Şener, yaşanan olayların orta ve uzun vadede Türkiye'ye etkileri konusunda ise şu değerlendirmelerde bulundu:"Ekonomik bir etkisi mutlaka olur ama Türkiye'deki sosyal olayları başka ülkelerdeki sosyal olaylarla karıştırmamak lazım. Çünkü Türkiye demokratik bir ülkedir ve Türkiye'de çoğulcu bir demokrasi vardır. Türkiye'de çok partili sistem ve seçim var. Türkiye'deki sosyal olayların Batı'daki sosyal olaylardan bir farkı yok. Ekonomide bir takım inişler çıkışlar olabilir ama şu an Türkiye'de sürdürülebilir bir ekonomi var. O aynen devam edecek "
10 MİLYAR AVRO YATIRIM YAPTIK
Şener, üçüncü havalimanı ihalesinden çekilmelerine ilişkin ise şunları anlattı:"Öncelikle Türk iş adamının geleneği olarak işi alana hayırlı uğurlu olsun demek istiyorum. İkincisi, Başbakanımız ve Ulaştırma Bakanımız bu projeyi çok istiyor ondan dolayı da inşallah başarılı olurlar diyorum. Ama bizim neden almadığımızı söyleme hakkımız var. Çünkü bu açık bir ihaleydi ve biz bunu almadık. 10 milyar avro yatırım yapıp, her yıl 1 milyar avro kira vererek bir havalimanı işletme matematiğinin çalışacağına biz inanmıyoruz. Bizim gibi bizim yatırımcılarımız da buna inanmıyor. Bu çok pahalı bir havalimanı sistemi... Havalimanı işletmeciliği solo bir iş değildir, konsolide bir iştir.”
ONLAR DA BİZE İNANIYORLAR
Çekilme sonrası şirket çalışanlarına ve yatırımcılarına yönelik uyguladığı politikayı da açıklayan Şener, şunları kaydetti: "Ben ihale sonrası bir CEO olarak 20 bin civarındaki personelimin hemen hemen hepsine ulaştım. Öncelikle hepsine bu işten neden çekildiğimizi, bu işi alırsak kendileri için de zor olacağını anlattım. Kendilerinin işlerini kaybetme risklerinin olmadığını, bizim İstanbul'un yerine geçecek bir işi mutlaka en kısa sürede almaya çalışacağımızı söyledim... Onlar da bize inanıyorlar. Böyle bir çalışmamız da var. Kuzey Amerika, Latin Amerika, Güney Doğu Asya, Afrika Bölgelerinde zaten masamızda hazır olan satın almalar ve ihaleler vardı.

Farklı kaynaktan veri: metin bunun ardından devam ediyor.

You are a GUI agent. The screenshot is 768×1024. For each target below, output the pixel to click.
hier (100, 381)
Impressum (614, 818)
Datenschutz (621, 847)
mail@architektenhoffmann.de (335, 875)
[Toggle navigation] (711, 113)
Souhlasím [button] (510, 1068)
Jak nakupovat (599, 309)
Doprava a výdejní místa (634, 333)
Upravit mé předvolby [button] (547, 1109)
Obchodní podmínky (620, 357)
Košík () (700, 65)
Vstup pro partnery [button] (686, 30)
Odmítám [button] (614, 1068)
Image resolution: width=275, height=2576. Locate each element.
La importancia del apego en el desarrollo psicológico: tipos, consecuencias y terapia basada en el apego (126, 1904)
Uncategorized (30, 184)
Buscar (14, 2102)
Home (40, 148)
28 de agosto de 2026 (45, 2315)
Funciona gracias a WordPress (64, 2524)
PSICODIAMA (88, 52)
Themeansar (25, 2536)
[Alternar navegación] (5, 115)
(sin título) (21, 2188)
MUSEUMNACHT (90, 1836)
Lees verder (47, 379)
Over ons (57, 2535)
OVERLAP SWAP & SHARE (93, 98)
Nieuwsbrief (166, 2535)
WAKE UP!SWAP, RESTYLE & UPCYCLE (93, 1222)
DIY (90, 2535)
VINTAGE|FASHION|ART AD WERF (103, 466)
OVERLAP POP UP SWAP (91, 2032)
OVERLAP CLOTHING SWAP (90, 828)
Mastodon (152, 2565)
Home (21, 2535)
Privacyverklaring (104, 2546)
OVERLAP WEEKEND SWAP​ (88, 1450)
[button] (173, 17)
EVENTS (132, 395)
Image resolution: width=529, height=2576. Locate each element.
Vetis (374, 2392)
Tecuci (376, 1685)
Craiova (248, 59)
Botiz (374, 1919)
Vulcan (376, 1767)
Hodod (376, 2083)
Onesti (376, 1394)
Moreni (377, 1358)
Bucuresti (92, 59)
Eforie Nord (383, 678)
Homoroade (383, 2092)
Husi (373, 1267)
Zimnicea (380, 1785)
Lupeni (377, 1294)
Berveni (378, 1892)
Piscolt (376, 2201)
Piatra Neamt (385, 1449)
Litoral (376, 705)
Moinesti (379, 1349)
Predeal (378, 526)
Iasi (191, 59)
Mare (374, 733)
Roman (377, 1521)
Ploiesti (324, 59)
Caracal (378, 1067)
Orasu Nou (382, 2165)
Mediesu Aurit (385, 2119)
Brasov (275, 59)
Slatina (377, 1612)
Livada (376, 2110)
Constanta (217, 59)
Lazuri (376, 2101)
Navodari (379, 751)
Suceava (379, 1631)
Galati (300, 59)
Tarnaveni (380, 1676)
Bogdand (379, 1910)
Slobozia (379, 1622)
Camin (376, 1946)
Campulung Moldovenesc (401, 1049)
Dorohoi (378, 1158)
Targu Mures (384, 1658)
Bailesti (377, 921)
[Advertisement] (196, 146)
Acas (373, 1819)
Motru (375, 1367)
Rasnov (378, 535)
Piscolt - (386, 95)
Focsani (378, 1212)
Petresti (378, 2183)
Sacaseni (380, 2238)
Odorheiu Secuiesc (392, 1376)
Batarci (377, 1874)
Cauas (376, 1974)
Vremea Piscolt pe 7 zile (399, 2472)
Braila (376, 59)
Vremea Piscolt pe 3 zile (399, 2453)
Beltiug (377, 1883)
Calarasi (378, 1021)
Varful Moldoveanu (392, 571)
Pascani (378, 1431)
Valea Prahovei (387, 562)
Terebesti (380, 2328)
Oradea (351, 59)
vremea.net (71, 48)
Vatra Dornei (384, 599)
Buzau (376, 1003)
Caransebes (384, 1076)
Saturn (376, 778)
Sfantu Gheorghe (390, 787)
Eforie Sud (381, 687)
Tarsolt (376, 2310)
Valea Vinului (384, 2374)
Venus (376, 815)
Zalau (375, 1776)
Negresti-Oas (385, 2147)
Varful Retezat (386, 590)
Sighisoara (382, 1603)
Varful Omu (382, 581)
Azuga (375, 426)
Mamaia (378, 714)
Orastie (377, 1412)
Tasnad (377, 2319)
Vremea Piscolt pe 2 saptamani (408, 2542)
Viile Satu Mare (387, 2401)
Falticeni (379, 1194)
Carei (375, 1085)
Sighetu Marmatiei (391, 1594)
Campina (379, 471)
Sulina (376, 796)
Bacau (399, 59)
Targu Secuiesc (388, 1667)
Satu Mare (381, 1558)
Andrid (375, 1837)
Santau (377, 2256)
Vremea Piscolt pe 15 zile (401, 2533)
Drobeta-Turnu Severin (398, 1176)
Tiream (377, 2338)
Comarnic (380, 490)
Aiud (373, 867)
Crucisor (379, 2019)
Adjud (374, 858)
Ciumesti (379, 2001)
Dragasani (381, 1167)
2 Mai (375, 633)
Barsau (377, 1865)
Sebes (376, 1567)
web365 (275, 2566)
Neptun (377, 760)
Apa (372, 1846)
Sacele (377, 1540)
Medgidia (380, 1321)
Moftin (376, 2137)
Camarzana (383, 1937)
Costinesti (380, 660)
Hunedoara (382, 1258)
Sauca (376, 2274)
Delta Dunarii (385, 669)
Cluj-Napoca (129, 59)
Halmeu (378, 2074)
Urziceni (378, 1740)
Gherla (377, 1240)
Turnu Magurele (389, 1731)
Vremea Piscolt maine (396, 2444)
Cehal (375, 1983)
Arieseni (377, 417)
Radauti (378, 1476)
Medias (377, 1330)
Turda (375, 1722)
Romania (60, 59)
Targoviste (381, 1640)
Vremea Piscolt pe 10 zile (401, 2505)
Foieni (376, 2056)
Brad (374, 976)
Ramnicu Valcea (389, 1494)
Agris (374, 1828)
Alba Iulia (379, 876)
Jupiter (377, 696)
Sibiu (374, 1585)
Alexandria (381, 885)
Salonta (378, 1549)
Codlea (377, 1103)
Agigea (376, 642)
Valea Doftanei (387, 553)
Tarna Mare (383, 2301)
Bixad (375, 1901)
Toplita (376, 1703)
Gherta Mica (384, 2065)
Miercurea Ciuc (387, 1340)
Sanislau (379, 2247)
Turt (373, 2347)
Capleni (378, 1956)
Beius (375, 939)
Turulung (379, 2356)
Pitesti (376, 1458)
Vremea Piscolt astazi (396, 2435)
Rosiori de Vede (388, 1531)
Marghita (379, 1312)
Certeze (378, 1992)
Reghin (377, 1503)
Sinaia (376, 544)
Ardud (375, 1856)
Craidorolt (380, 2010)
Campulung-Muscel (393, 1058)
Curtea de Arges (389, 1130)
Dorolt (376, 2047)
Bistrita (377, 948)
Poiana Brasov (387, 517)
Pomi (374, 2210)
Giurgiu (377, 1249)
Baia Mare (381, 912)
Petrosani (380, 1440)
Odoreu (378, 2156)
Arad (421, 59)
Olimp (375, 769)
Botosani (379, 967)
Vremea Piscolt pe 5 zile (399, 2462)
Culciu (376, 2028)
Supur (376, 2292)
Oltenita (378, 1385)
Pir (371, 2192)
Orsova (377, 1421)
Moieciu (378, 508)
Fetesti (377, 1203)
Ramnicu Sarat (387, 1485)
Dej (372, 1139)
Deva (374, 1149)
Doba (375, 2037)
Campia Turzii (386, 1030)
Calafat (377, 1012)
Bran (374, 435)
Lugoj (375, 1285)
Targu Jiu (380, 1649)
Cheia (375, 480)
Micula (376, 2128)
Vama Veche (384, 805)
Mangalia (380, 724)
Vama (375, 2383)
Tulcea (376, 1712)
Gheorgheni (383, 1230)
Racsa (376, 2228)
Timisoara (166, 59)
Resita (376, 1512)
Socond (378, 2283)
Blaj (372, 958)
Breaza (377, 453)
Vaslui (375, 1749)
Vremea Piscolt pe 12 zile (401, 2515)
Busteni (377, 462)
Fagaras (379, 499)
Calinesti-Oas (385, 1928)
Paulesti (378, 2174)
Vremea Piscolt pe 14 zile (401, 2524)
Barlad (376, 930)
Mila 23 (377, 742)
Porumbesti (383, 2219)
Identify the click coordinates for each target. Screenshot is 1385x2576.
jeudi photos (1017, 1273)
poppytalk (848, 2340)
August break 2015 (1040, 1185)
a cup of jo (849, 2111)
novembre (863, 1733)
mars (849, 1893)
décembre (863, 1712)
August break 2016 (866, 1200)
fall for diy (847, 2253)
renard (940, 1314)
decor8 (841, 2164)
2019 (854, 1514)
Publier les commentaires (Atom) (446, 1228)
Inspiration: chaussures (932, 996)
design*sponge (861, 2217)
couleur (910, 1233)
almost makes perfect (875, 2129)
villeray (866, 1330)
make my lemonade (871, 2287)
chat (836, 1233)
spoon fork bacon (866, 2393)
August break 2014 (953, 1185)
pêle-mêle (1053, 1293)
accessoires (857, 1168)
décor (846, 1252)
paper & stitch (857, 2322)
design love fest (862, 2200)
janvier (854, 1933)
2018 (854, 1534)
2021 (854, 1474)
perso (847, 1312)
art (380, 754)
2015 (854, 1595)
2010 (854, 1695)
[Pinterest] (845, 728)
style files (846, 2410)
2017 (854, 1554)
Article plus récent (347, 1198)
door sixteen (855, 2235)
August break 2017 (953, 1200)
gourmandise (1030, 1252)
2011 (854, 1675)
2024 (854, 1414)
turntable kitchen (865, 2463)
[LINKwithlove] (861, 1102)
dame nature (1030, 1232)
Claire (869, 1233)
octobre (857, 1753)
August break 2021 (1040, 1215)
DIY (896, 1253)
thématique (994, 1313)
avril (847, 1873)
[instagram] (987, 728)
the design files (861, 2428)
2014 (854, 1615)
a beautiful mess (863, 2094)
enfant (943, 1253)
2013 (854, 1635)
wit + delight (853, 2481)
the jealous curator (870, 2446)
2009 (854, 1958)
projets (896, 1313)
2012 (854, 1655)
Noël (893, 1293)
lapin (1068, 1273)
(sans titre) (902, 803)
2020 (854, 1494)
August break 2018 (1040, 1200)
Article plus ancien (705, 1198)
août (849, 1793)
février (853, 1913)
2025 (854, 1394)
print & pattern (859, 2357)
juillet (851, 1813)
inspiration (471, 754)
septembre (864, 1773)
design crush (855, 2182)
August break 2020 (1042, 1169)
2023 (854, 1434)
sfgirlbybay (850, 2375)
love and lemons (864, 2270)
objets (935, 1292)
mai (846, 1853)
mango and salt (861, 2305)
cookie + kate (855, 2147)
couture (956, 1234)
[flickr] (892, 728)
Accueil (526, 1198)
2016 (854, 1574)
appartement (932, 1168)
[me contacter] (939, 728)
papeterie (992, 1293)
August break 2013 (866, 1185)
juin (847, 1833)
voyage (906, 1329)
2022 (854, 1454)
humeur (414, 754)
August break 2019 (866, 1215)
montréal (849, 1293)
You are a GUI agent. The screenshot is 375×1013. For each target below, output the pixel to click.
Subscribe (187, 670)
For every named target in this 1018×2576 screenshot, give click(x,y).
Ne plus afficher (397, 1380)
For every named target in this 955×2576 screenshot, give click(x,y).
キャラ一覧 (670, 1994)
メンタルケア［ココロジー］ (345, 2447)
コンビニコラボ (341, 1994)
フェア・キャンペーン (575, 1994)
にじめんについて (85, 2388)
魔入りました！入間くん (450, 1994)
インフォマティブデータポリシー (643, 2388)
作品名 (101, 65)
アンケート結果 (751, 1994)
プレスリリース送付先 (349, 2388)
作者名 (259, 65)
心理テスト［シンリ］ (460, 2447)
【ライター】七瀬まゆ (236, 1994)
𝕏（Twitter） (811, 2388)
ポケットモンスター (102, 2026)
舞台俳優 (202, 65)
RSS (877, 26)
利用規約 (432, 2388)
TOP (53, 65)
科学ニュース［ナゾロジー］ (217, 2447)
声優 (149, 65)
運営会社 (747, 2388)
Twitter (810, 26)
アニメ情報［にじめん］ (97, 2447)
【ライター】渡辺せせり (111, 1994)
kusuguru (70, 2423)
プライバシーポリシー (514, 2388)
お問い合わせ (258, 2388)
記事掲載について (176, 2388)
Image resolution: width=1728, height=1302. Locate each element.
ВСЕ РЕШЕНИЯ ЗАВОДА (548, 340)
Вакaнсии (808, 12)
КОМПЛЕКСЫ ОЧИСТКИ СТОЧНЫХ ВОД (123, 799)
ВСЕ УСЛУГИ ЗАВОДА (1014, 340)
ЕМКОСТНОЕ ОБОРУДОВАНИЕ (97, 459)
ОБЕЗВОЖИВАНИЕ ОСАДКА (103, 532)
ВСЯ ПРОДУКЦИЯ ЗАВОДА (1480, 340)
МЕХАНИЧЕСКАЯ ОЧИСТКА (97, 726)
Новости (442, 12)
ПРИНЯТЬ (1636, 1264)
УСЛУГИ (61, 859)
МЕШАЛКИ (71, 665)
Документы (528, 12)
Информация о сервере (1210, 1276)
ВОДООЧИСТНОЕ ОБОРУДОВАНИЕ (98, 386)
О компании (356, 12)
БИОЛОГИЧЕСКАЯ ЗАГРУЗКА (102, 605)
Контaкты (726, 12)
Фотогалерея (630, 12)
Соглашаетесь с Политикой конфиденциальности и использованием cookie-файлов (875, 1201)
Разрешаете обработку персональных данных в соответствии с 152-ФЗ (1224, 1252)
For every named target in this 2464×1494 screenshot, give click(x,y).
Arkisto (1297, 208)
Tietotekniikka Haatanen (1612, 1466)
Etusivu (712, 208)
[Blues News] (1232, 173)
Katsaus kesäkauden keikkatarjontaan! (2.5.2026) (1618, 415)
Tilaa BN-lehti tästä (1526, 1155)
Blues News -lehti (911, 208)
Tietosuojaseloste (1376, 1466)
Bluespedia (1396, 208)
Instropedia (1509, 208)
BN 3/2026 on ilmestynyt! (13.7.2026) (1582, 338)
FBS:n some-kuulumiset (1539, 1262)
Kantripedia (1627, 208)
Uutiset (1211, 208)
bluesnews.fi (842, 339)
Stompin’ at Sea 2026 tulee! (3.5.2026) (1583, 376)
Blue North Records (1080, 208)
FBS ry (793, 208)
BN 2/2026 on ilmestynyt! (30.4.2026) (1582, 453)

100 CİVARINDAKİ YATIRIMCIMIZI ZİYARET ETTİM
Bunlara şimdi tek tek bakmaya başlıyoruz. TAV gibi bir firma mutlaka Atatürk Havalimanı'nın yerine geçecek bir havalimanını portföyüne katacak. Kattığımız anda ne bize ne de çalışanlarımıza bir şey olmaz. İkinci olarak da, küçük bir dünya turuna çıkıp 100 civarındaki yatırımcımızı ziyaret ettim. Hepsi kendi yatırdıkları paralarını pahalı bir ihalede harcamayacağımızı gösterdiğimiz için bana ve benimle birlikte olan yönetici arkadaşlarıma teşekkür etti. Biz her zaman akıllı büyüme peşindeyiz. Yatırımcılarımızdan bana '3. havalimanını niye almadın?' diyen olmadı. Kimse çıkıp da 'Kardeşim neden almadın' demedi."